I am not sure I understand your question, but Godot’s source is available to the public https://github.com/godotengine/godot, so you can compile everything yourself, with whatever options make you feel secure. You can strip libraries from the main engine and use only bare minimum of things you use and need in your game. For example, if you are making a 2D game, you can remove all 3D components from the engine during compilation with one simple disable_3d=yesoption.
“Exporting” games means generating an archive with your project’s data (data.pck) and copying the Godot runtime binary as executable to run the project data.
This runtime binary is the same as the editor binary, albeit without editing tools. So basically you should be as concerned about exporting games with pre-compiled binaries than you should be about using the pre-compiled editor binary.
What really is prompted here is ability to avoid hacks that give player the unfair perks, especially when it comes to multiplayer features (even if these are just on client side).
It’s not easy for everyone to modify an exported game. Compiled C++ is not straightforward to modify (although possible if you talk x86/amd64 bytecode fluently).
Scripts can be encrypted through the export options in Godot (Scene → Project Settings → Scripts).
However it appears some resources are still in text format even after export, according to this issue: https://github.com/godotengine/godot/issues/6709
So if someone opens an exported game with notepad and finds a location in the +30Mo where text can be seen, the game can be slightly altered.
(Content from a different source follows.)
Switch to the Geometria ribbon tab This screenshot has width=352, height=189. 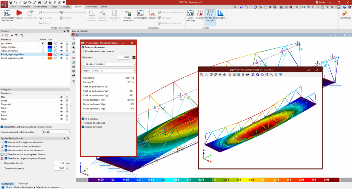click(x=25, y=7)
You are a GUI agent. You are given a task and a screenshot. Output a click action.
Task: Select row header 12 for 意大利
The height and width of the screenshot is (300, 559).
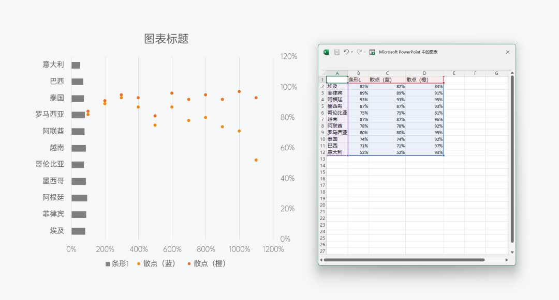pyautogui.click(x=322, y=152)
As said before, you can still compile the engine with whatever you think is good for you, however I have no idea how export will work if export templates are already obfuscated.
If your game is really security-sensitive towards modification of the binaries/assets, I know this option, some people like it, others don’t: https://www.easyanticheat.net/
Robocraft, the game i’m working on, is using it, and it helped a lot reducing the amount of hackers. It’s valuable for online games if you can’t afford implementing security checks yourself. However it’s not free, I don’t know of alternatives yet
Do you have any idea how script encryption can affect performance?
Additionally to your answer (if someone afraids about to have assets stolen): it seems to me that assets can be easily extracted from apk for Android builds and the same probably holds for data.pck.